The Bears were the ninth-youngest team in the NFL this season at 26.9 years old, according to a Pro Football Reference formula originally cited by The New York Times, which calculates the functional age of teams by placing "greater weight on the team's most relevant players."
On the surface, not too young, not too old.
But among the players 29 and older: Kreutz and Roberto Garza on the offensive line; and Harris, Adams, Briggs, Urlacher, Israel Idonije, Julius Peppers, Pisa Tinoisamoa and Charles Tillman on defense. On special teams, punter Brad Maynard is 36 and long snapper Patrick Mannelly is 35.
Still, unlike the '06 team, few expected this team to advance as far as it has. The Bears have done it with new offensive and defensive coordinators. They have young and rising skill position players in Jay Cutler, 26; Matt Forte, 25; Devin Hester, 28; and Johnny Knox, 24. And if anyone cares to call Urlacher, 32, or Peppers, 31, over the hill, they should do so at their own risk.
As for the coaching staff, it appeared glued together a year ago at this time, when Lovie Smith hired the innovative but not exactly in-demand Mike Martz as offensive coordinator and moved a seemingly reluctant Rod Marinelli from the defensive line to defensive coordinator. Today, they are being lauded as key reasons for the Bears' success and most likely will not be hired away in the offseason.

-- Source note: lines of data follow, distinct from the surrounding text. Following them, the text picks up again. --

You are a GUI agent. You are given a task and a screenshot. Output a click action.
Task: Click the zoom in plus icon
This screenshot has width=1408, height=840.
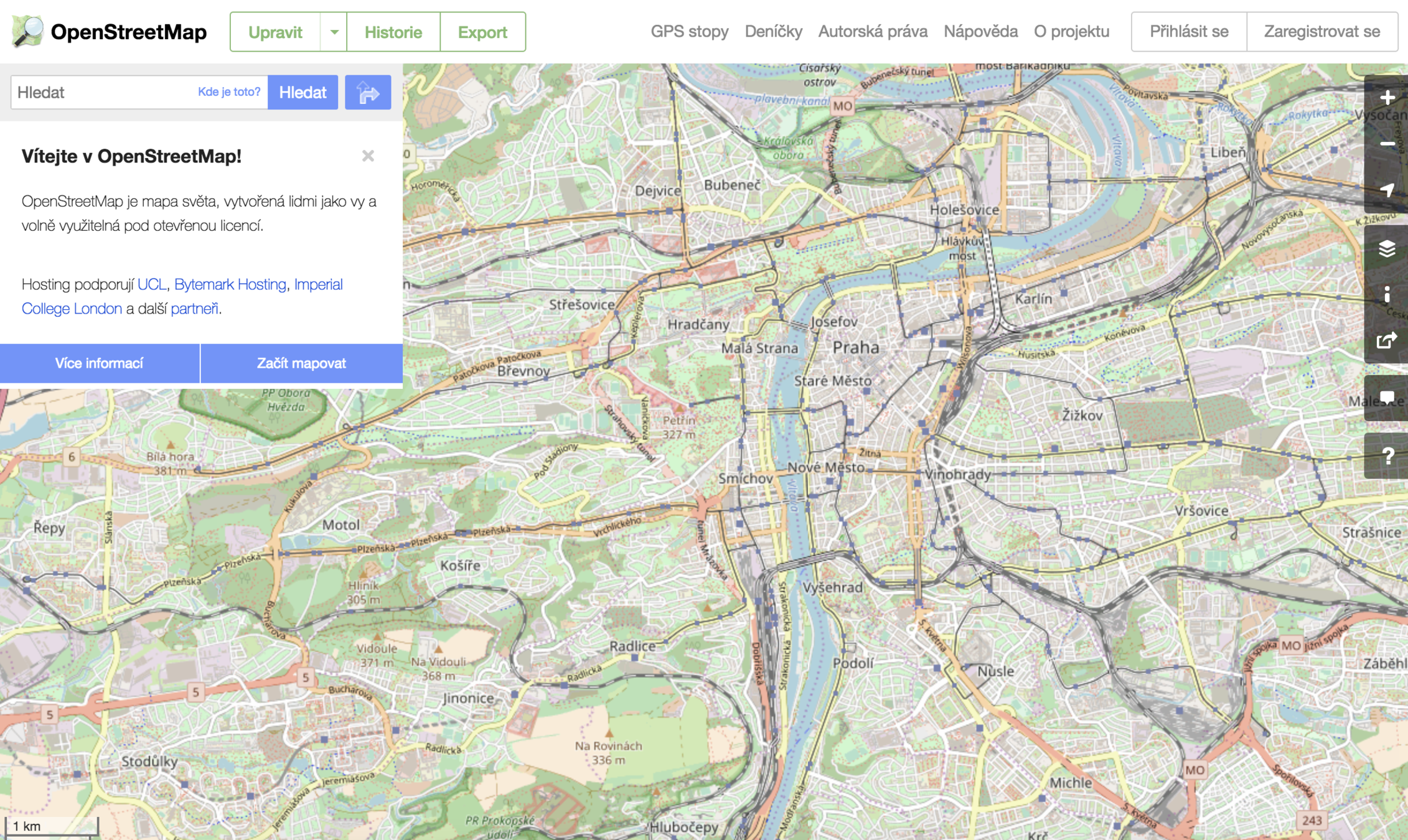click(x=1386, y=98)
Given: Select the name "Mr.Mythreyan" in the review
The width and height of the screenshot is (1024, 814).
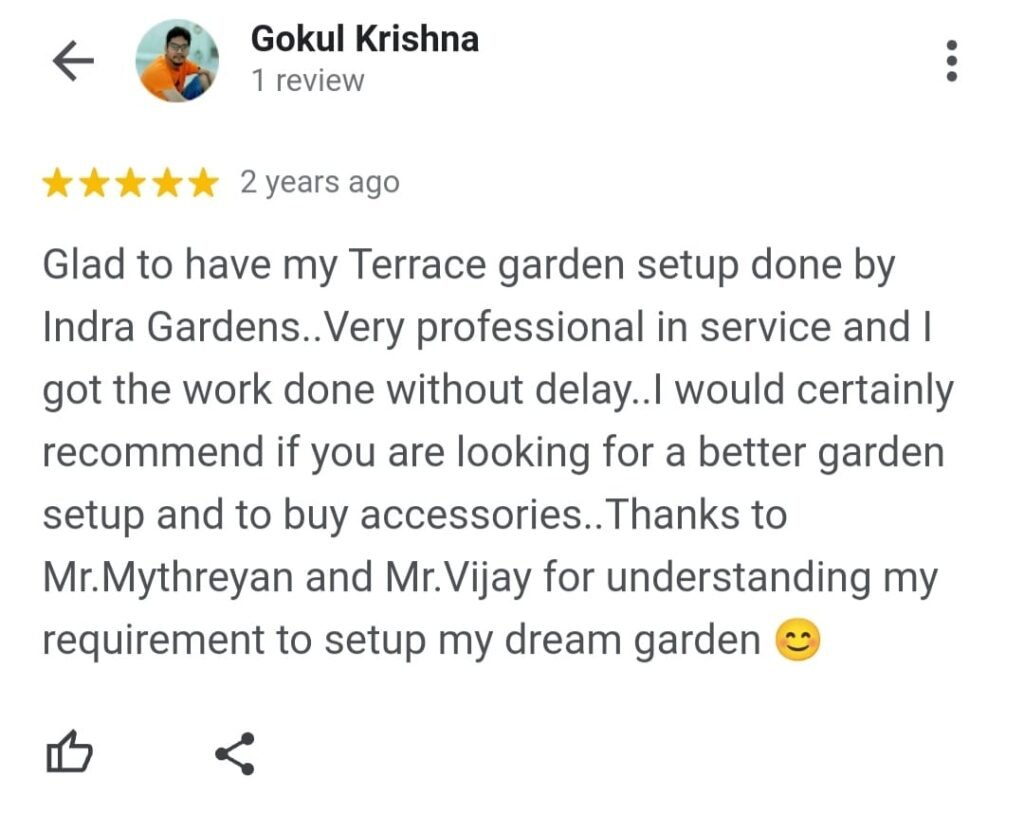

For Smith, the window was closing on his fingers after finishing out of playoff contention for three straight years. Today, short of an embarrassing loss Sunday, it is open wide.
Not surprisingly, he is not a big believer in the window theory.
"You can think about the present and the future and let yourself go that direction," Smith said. "But to me, it's just about now and what's happening at [this] time. If you're in a position to go and you have a chance, like four teams that have the opportunity to get to the Super Bowl, and win it, you have to assume this is the only time you're going to get that opportunity.
"We've been in that position before where we're at the Super Bowl and we didn't win it then and we said, 'OK, well next year we'll come back,' and it didn't happen. So, of course the message for our football team is not to think too far beyond just trying to take advantage of a great opportunity that we have right now."
Melissa Isaacson is a columnist for ESPNChicago.com.